Member Since: 19 Apr 2017
Location: wigan
Posts: 12

United Kingdom 2010 Discovery 4 3.0 TDV6 Base 7 Seat Auto Nara BronzeDiscovery 4

Hi Roversmith

Intake manifold replacement was biggest job I had attempted, and of course I got it wrong first time. I don't know if this is good practise, but second time around I put a little sikaflex on the gasket and let it dry, just on the part of the gasket that I struggled with near the bulkhead.

With regards to EGR valve motor, Prette has covered it well.
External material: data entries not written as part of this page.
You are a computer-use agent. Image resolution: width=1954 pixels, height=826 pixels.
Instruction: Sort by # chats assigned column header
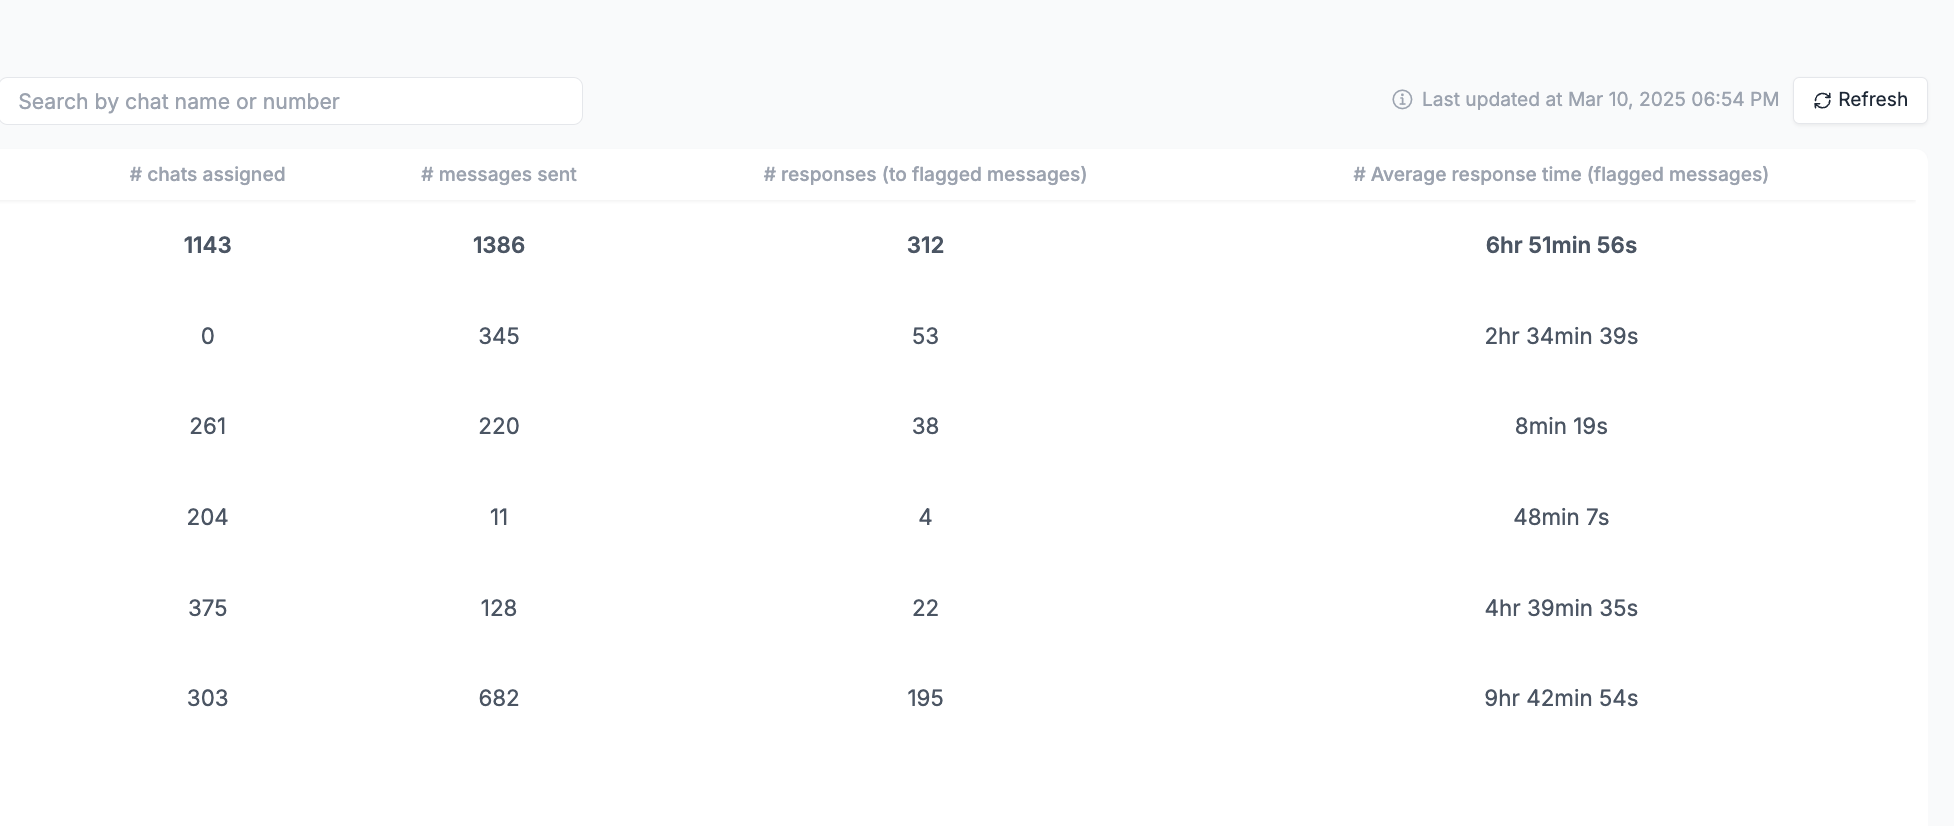coord(207,174)
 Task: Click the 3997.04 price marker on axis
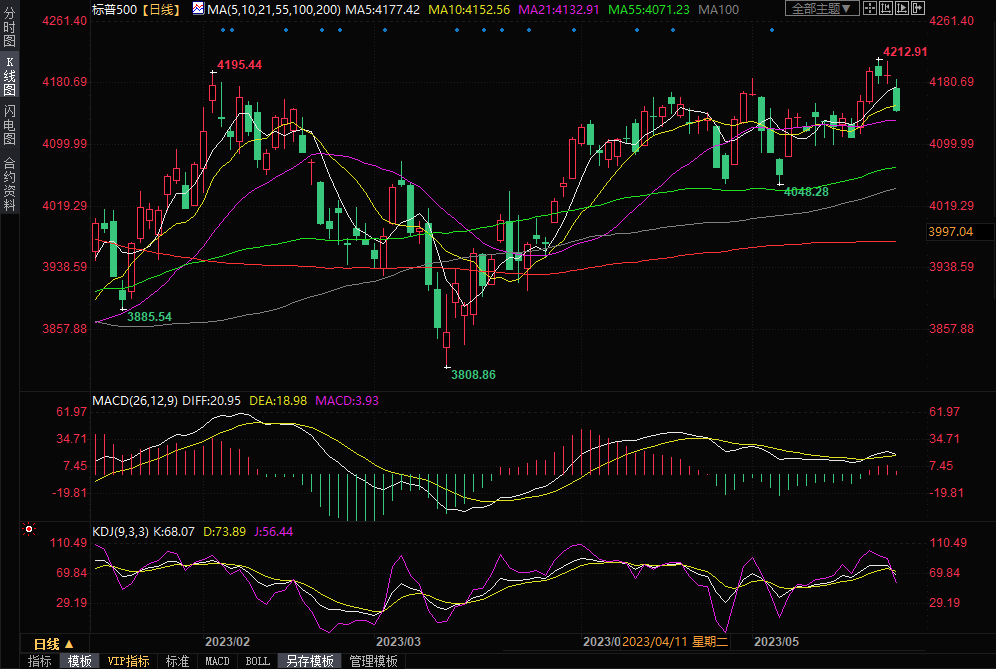[950, 232]
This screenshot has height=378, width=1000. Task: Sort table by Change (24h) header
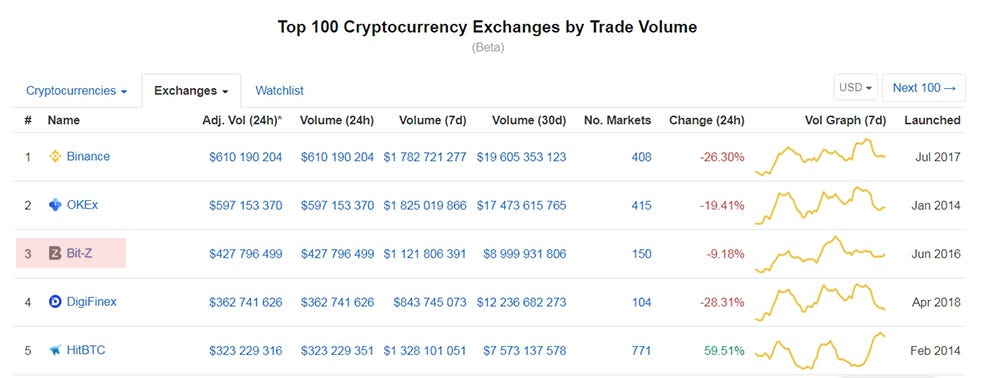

In my case, as you look at the little wheel (pinion?) on the end of the actual motor, it should sit in the bed? of the valve in the EGR. So look down and you will see the space for that wheel just of centre to the right as you look at it over drivers side wheel arch.

I turned my motor 90 degrees clockwise and dropped it in, and touch wood, it is all working so far and no leaks.

As a side note, after fixing the intake and being pretty happy with myself, I then got restricted mode at 2800 RPM, and codes P22D3-77 and P22CF-71 but after a quick look on this forum, a very useful post by Disco Mikey from a while ago put me in the direction of vacuum pipe problem, and sure enough it was.

So for now, the car is running great.

I only attempted this as I haven't been able to work since MArch 2020, and though it was time consuming, if I can do it I'm sure anyone can, and I also believe I have learnt a lot about the car on the way.